Norwegian Prime Minister Erna Solberg and her defense minster, Frank Bakke-Jensen, Solberg called any such spying "unacceptable" but added that the U.S.s had given assurances it had stopped spying on its allies in 2014, after Oslo launched a protest against the practice. She even said that wasn't worried if they'd spied on her personally, suggesting she leads a "boring" life.
"Spying on others "creates more mistrust than it creates collaboration. So, it's not a smart investment for the United States," she told the Norwegian broadcaster NRK.
Solberg said she had also spoken with her Danish counterpart, Mette Frederiksen, about the case.
"I reiterated to her that we consider spying on close friends and allies as unacceptable and unnecessary," Solberg said.
Swedish Defense Minister Peter Hultqvist said he had been "in contact with Denmark's defense minister to ask if Danish platforms have been used to spy on Swedish politicians."
Danish Defense Minister Trine Bramsen only gave a blanket condemnation. She told DR that"systematic eavesdropping of close allies”was "clearly unacceptable”.
"The Danish government can and will not comment on speculation in the media concerning our intelligence services," said Bramsen in a statement.
The ambition of American cyber spies who want to wiretap the whole world, including their allies, is nothing new. The U.S. is globally recognized as the world's largest perpetrator of espionage. It has diverse means to commit acts of espionage including stealing data and manipulating applications on mobile phones using analog mobile base station signals, hacking cloud servers, spying through submarine cables, and installing surveillance equipmentin in nearly 100 embassies and consulates overseas to spy on other countries.

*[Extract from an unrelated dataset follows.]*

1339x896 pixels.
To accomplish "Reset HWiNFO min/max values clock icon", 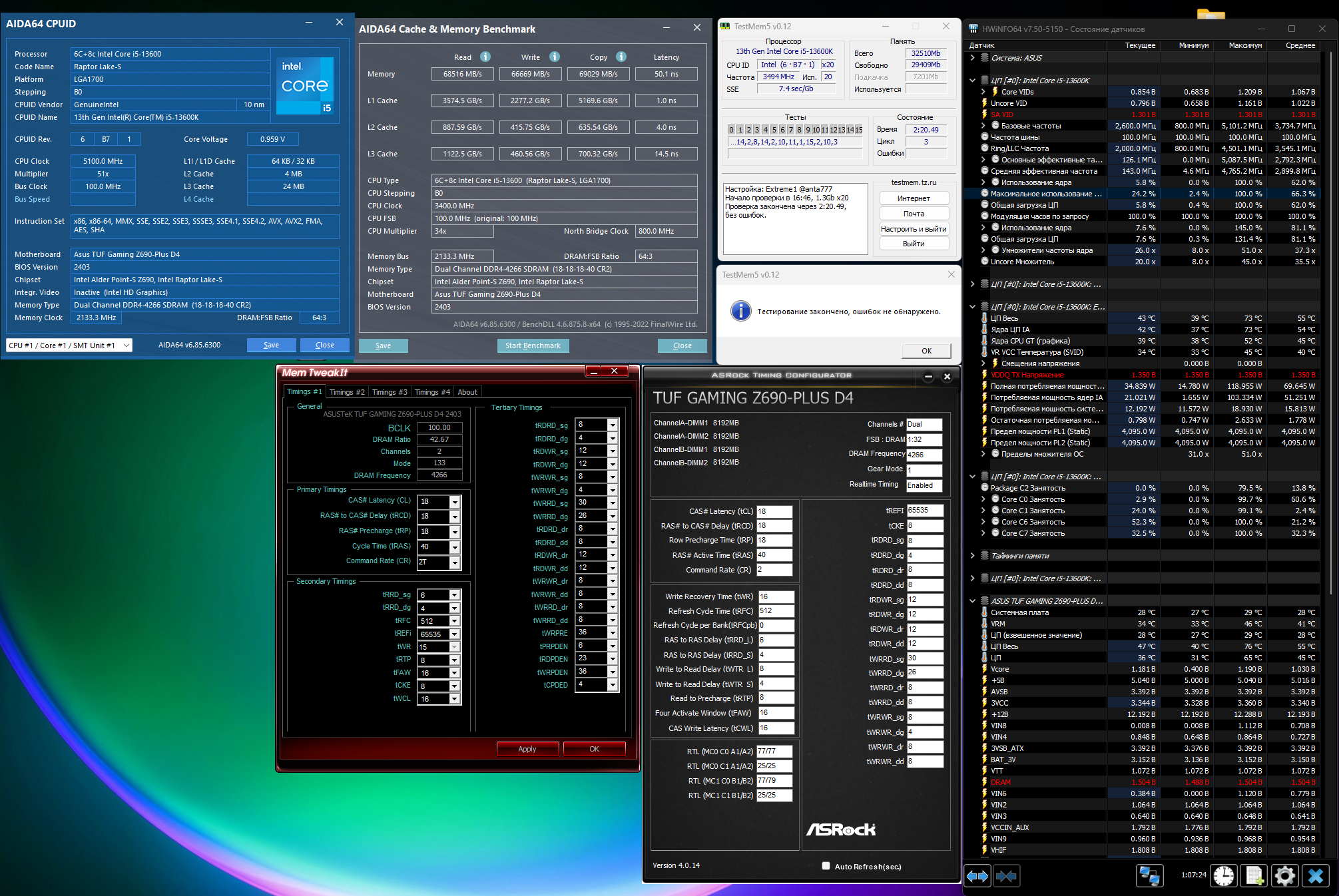I will tap(1223, 876).
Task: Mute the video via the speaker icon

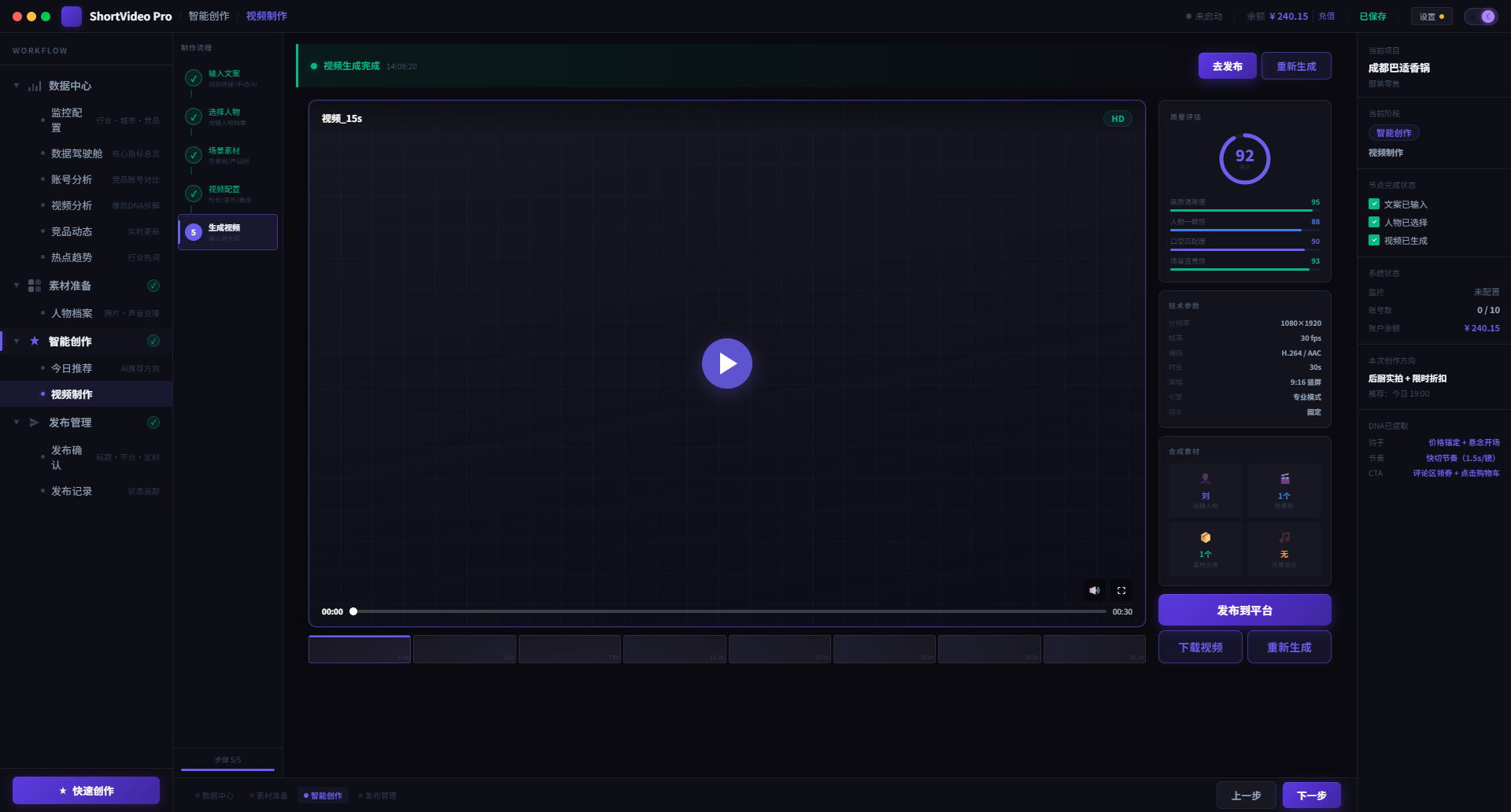Action: 1094,590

Reports of the NSA spying on U.S. allies first came to light in 2013 through disclosures by Snowden. He exposed the broad reach of the country's massive cyber-surveillance program. The Danish broadcaster investigation is based on an internal Danish intelligence report commissioned in 2013 in response to the Snowden's revelation, to determine the extent to which the United States had deployed its big ears on Danish soil.
In the wake of the 2013 Snowden reports, Obama committed to stop spying on allies. However, it was not clear at this point whether the spying via Denmark happened prior to, or after, this promise.
As the election winding dowin in Germany, German's new leader may wonder whether his phone has been, or will be tapped again. In fact, no one really know whether U.S. have ever stopped spying on its European allies or any other countries.